• **DIRECTIONS FOR THIS TASK**: In this exercise, reproduce the whole listing exactly.

• **EXERCISE MATERIALS**:
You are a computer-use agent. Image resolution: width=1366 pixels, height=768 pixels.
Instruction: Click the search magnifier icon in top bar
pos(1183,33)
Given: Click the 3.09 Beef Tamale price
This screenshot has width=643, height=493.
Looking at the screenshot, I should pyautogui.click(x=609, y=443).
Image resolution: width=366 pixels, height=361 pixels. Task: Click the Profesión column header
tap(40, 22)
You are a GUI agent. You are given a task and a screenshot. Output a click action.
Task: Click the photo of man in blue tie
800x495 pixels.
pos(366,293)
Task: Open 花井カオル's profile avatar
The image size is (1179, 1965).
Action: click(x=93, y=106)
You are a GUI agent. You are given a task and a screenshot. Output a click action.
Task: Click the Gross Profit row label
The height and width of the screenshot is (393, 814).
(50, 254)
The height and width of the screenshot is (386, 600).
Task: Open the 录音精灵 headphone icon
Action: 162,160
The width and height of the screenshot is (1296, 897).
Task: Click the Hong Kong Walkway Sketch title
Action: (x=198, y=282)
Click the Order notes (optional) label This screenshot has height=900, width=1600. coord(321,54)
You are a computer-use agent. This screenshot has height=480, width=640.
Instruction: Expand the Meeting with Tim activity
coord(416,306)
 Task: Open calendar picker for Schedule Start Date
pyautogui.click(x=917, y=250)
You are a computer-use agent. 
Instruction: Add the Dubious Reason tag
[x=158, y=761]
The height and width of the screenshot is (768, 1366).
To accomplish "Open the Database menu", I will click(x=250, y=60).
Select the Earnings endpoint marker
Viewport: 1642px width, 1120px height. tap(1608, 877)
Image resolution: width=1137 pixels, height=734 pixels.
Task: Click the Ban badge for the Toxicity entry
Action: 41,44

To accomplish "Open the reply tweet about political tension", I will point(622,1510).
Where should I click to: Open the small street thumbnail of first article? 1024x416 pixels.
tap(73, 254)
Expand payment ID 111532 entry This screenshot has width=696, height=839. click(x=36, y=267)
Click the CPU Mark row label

• **ANSWER TO THE PROBLEM**:
You are a computer-use agent. Image resolution: width=1366 pixels, height=768 pixels.
Instruction: Click the search magnifier icon in top bar
pos(1183,33)
Given: Click the 3.09 Beef Tamale price
This screenshot has width=643, height=493.
Looking at the screenshot, I should pyautogui.click(x=609, y=443).
Image resolution: width=366 pixels, height=361 pixels. Task: Click the Profesión column header
tap(40, 22)
You are a GUI agent. You are given a task and a screenshot. Output a click action.
Task: Click the photo of man in blue tie
800x495 pixels.
pos(366,293)
Task: Open 花井カオル's profile avatar
The image size is (1179, 1965).
Action: click(x=93, y=106)
You are a GUI agent. You are given a task and a screenshot. Output a click action.
Task: Click the Gross Profit row label
The height and width of the screenshot is (393, 814).
(50, 254)
The height and width of the screenshot is (386, 600).
Task: Open the 录音精灵 headphone icon
Action: 162,160
The width and height of the screenshot is (1296, 897).
Task: Click the Hong Kong Walkway Sketch title
Action: (x=198, y=282)
Click the Order notes (optional) label This screenshot has height=900, width=1600. coord(321,54)
You are a computer-use agent. This screenshot has height=480, width=640.
Instruction: Expand the Meeting with Tim activity
coord(416,306)
 Task: Open calendar picker for Schedule Start Date
pyautogui.click(x=917, y=250)
You are a computer-use agent. 
Instruction: Add the Dubious Reason tag
[x=158, y=761]
The height and width of the screenshot is (768, 1366).
To accomplish "Open the Database menu", I will click(x=250, y=60).
Select the Earnings endpoint marker
Viewport: 1642px width, 1120px height. tap(1608, 877)
Image resolution: width=1137 pixels, height=734 pixels.
Task: Click the Ban badge for the Toxicity entry
Action: 41,44

To accomplish "Open the reply tweet about political tension", I will point(622,1510).
Where should I click to: Open the small street thumbnail of first article? 1024x416 pixels.
tap(73, 254)
Expand payment ID 111532 entry This screenshot has width=696, height=839. click(x=36, y=267)
Click the CPU Mark row label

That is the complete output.